The 55-year-old performer was found guilty on three of four counts of child pornography by a federal jury after they deliberated for two days over 11 hours, the Associated Press reported. The charges carry a minimum of 10 years in prison, the Chicago Tribune noted.
Kelly was also found guilty on three of five counts of enticement of a minor to engage in criminal sexual activity.
The conviction comes after a judge in June convicted Kelly on all nine counts of racketeering and sex trafficking in New York,” USA Today noted. He’s currently serving a 30 year sentence behind bars as a result of that trial. The AP noted that with the combined convictions, the once legendary singer won’t be eligible for parole until he’s 80 years old.

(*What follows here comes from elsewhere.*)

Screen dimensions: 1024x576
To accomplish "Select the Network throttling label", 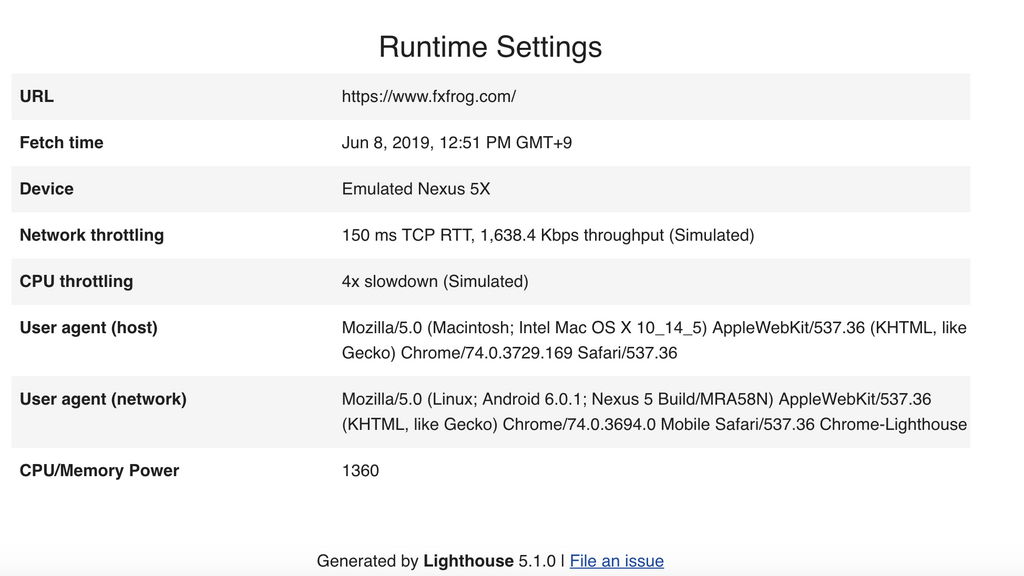I will 91,235.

BREAKING: R. Kelly has been found guilty at his child pornography trial in Chicago. The singer was already convicted of sex trafficking in June and still faces additional trials. https://t.co/0jn1JmqQiv pic.twitter.com/dqSFzbUJNc
— The Associated Press (@AP) September 14, 2022
On Wednesday, the R&B singer, however, was acquitted on a fourth pornography count, as well as a conspiracy to obstruct justice in his 2008 child pornography trial brought by Cook County in 2002, the outlet noted.

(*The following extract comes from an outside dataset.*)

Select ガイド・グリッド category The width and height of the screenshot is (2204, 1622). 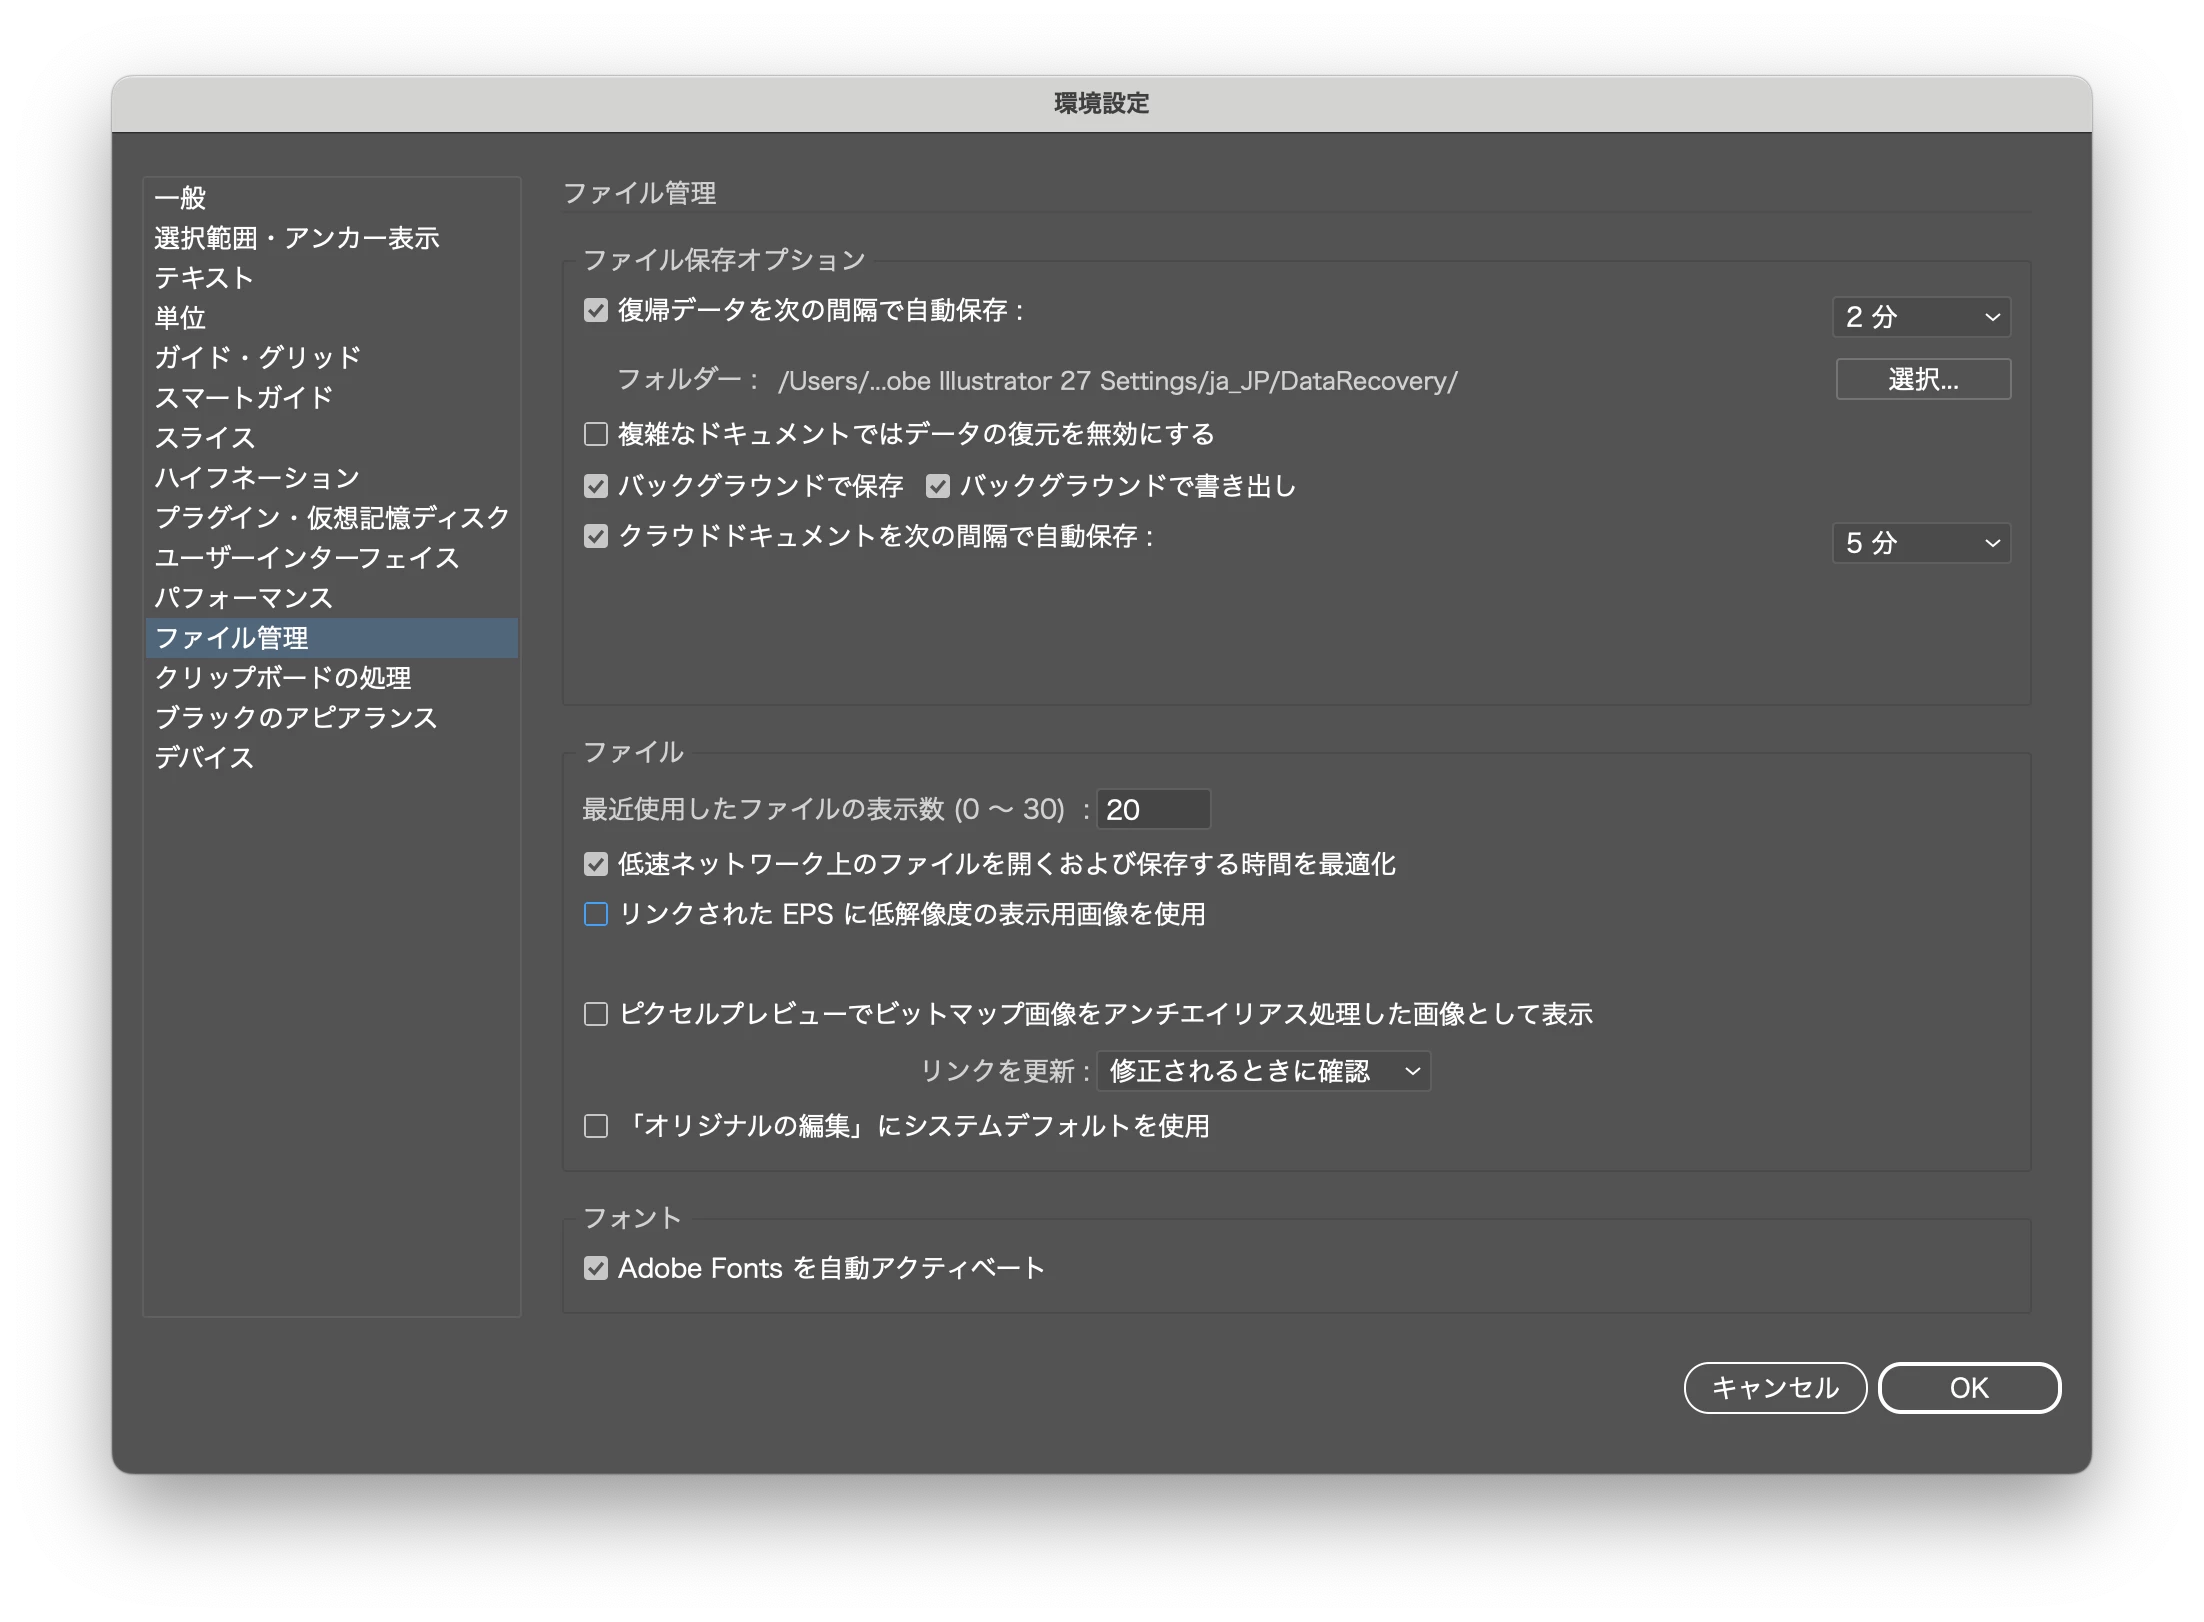coord(258,358)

The disgraced singer’s co-defendants/associates, Derrel McDavid and Milton “June” Brown, were acquitted on all charges, the Tribune noted.
In closing arguments, prosecutor Jeannice Appenteng told jurors “ladies and gentlemen, what R. Kelly wanted was to have sex with young girls,” USA Today noted.
Kelly’s attorney Jennifer Bonjean told jurors in her closing arguments that government witnesses, “came in here to tell the government’s version of the truth.”
The disgraced singer was once known for his hits such as “I Believe I Can Fly” and other songs like “Bump n’ Grind.”
Even as as allegations of sexual misconduct against the singer began surfacing in the 1990s, he still sold millions of albums. But public support for the singer began to shift following the release of a 2019 Lifetime docuseries, titled “Surviving R. Kelly,” and after the #MeToo movement.
The singer’s legal troubles are not yet over. He still faces two further trials, one in Minnesota and another in state court in Chicago, the AP noted.